21. The cloning system of claim 20 wherein said two DNA sequences encode functional proteins of the variable heavy and variable light chains of an antibody.

22. The cloning system of claim 19 wherein the combining sites are selected from the group consisting of EcoRI-EcoRI and Notl-Notl.

23. A plurality of expression vectors containing a plurality of possible first and second DNA sequences, wherein each of said expression vectors has operationally linked thereon a first DNA sequence and a second DNA sequence, and wherein substantially each of said vectors contains a different combination of first and second DNA sequence.

24. A method of constructing a diverse population of vectors having first and second DNA sequences encoding first and second polypeptides which associate to form heteromeric receptors, comprising the steps of (a) operationally linking a diverse population of first DNA sequences encoding said first polypeptides to a first vector having a combining site and a cloning site in a defined orientation;

(b) operationally linking a diverse population of second DNA sequences encoding said second polypeptides to a second vector having a combining site compatible with the combining site on said first vector and a cloning site in an asymmetric orientation to that of the first vector;

(c) combining the vector products of step (a) with the vector products of step (b) under conditions to permit their combination into a combined vector having said first and second DNA sequences operationally linked thereon.

25. The method of claim 24 wherein said first and second DNA sequences encode functional portions of heteromeric receptors selected from the group consisting of antibodies, T cell receptors, integrins, hormone receptors and transmitter receptors.

26. The method of claim 25 wherein said first and second DNA sequences encode functional portions of the variable heavy and variable light chains of an antibody.

27. The method of claim 24 wherein said combining is accomplished by restriction endonuclease cleavage of said vectors of step (a) and (b) and combining said cleaved vectors of step (a) and (b) with DNA ligase.

28. The method of claim 24 wherein said combining is accomplished by Flp recombinase.

29. A method of selecting a procaryotic cell which expresses a heteromer specific for a preselected molecule comprising randomly combining first vectors having a diverse population of DNA sequences encoding polypeptides with second vectors having different diverse populations of DNA sequences which encode polypeptides and which form heteromeric receptors with said polypeptides encoded by said first vector, transfecting a sufficient number of said randomly combined sequences into said procaryotic cells, screening said cells to determine the cell expressing a heteromer specific for said preselected molecule.

30. The method of claim 29 wherein said first and second DNA sequences encode functional portions of heteromeric receptors selected from the group consisting of antibodies, T cell receptors, integrins, hormone receptors and transmitter receptors.
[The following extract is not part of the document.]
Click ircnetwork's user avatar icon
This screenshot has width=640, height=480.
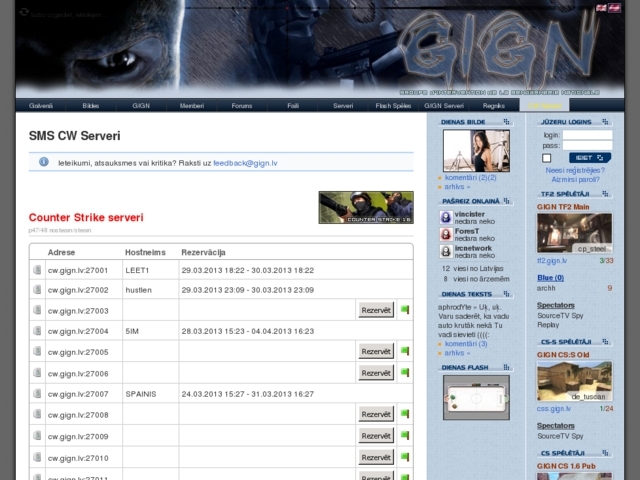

31. The method of claim 30 wherein said first and second DNA sequences encode functional portions of the variable heavy and variable light chains of an antibody.
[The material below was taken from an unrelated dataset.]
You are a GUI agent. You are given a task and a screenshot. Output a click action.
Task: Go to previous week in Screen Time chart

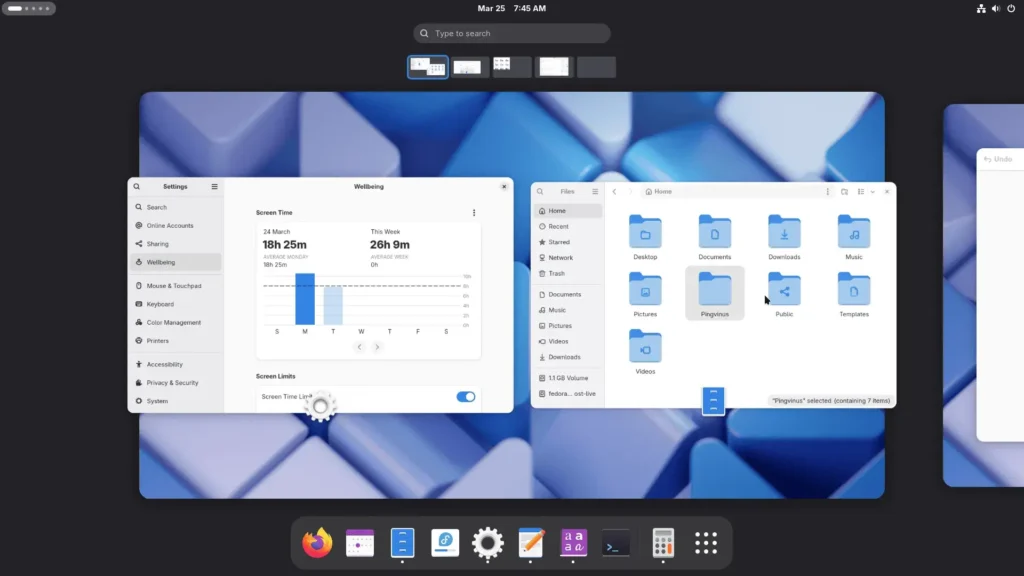tap(360, 347)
32. The method of claim 29 wherein said combining is accomplished with restriction endonuclease cleavage of said first and second vectors and ligating the cleaved first and second vectors.

33. The method of claim 29 wherein said combining is accomplished with Flp recombinase.
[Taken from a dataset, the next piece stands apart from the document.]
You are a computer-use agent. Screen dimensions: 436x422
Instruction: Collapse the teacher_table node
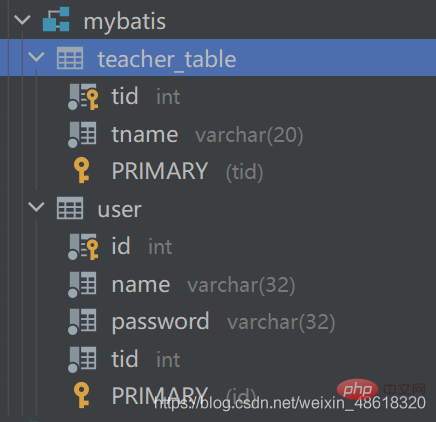(x=36, y=57)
34. The method of claim 29 wherein the number of randomly combined sequences is sufficiently equivalent to the possible combinations of said populations of said first and second DNAs.

35. A method for identifying functional heteromeric receptors composed of a plurality of polypeptides, comprising coexpressing random combinations of first and second DNA homologs which encode polypeptides which associate to form heteromeric receptors so as to form a diverse population of said first and second DNA homologs, said diversity being at least enough that at least one heteromer formed by the polypeptides resulting from said coexpression has a desired functional property and restricted so that said heteromeric receptors can be screened for a predetermined function.